It used to be that you’d buy a black and white classifieds rag from the petrol station down the road if you wanted to find a bargain — many of them lurking in pages with no imagery, just four lines of text. “1983 Toyota Corolla. Mint. Drives perfect. As is where is.”

Nowadays buying a car can be quite a complicated exercise, even before you consider things like finance and insurance. And the advent of Facebook Marketplace as a tool to truly rival a juggernaut like TradeMe has only further stirred the pot.

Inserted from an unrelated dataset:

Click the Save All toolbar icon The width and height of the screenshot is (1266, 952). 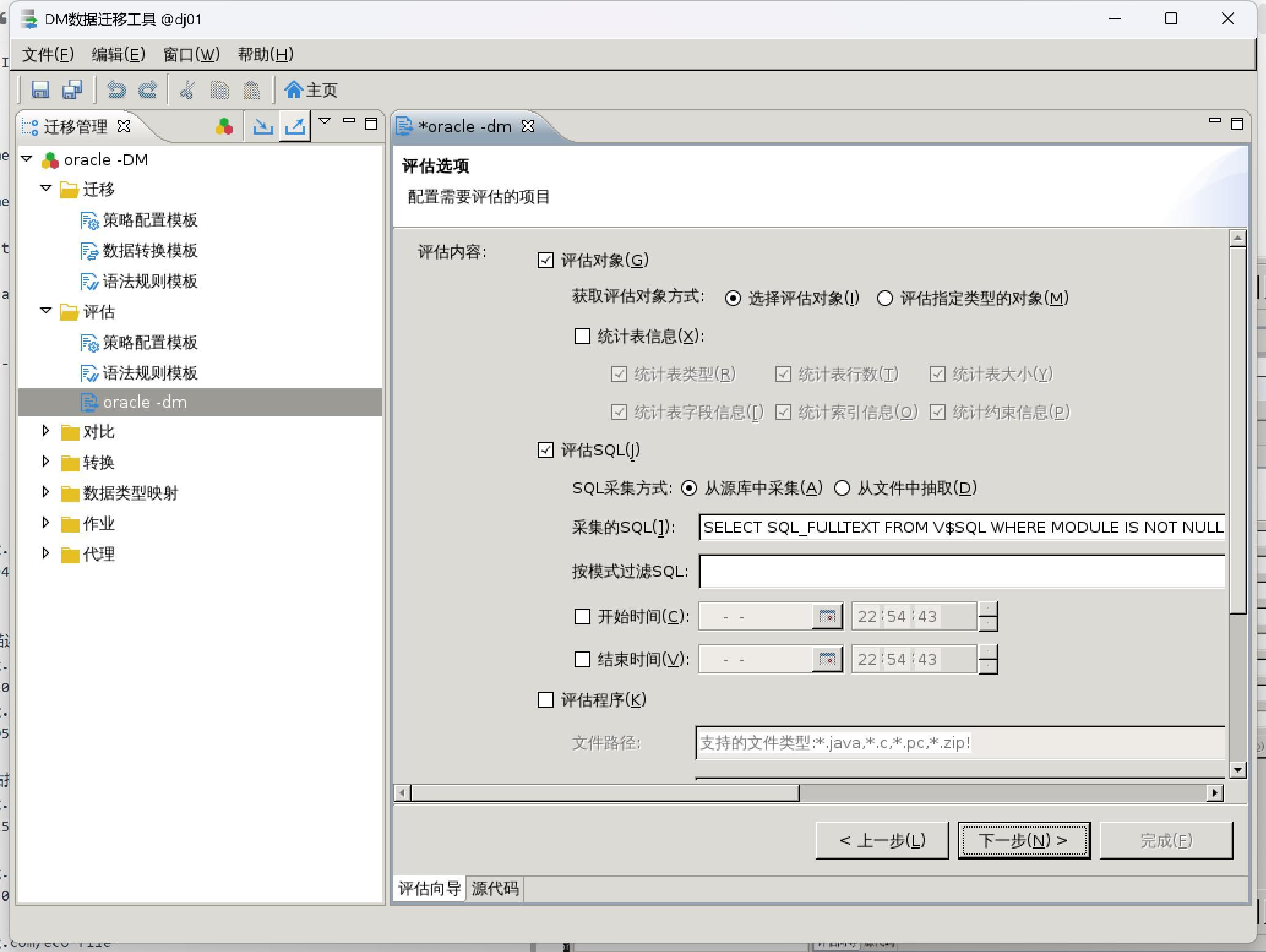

The social media website’s trading section has become a target for some scam artists. One of the latest cases concerns Auckland man Tony Bing. Speaking to Stuff, Bing was surprised to find the 2008 BMW 335i that he has listed for sale on TradeMe has also been listed for sale on Facebook Marketplace under the name of a complete stranger, and for less than half the price.

“The buyer contacted me wanting to negotiate the price down to $6000, which got me a bit confused because I had listed it on Trade Me for $15,000. I eventually figured out the buyer was referring to a Facebook listing which I had no idea about,” Bing told Stuff.

“It’s a little frustrating that no one’s been able to do anything. My concern is more for other people who could potentially fall for it and pay money to buy my car, and they lose money. The only contact they have if they’re scammed is mine on my Trade Me listing or the car registration, which points back to me not the person running the scam.”

While classifieds websites like TradeMe and eBay have a raft of safety nets for buyers and sellers who fall foul of scammers, Facebook Marketplace isn’t nearly as complex or regulated. Bing struggled to get the fake vehicle listing removed, even after contacting Netsafe, the police, and Facebook.

Unlike Facebook, a website like TradeMe has a feedback system, payment alternatives like Afterpay that can automatically perform refunds if buyers are unhappy with products or if things don’t show up, and many other protections.

While Facebook Marketplace is clearly not perfect, there’s a raft of things you can do as a buyer to help ensure that your experience is scam free.

When it comes to cars, make sure you try before you buy to ensure that the lister and the car are actually connected, and to make sure the car functions as described. Research the car before committing so that you know what to look for. And, if you get a hunch that you’re being shafted, know that you can walk away at any point.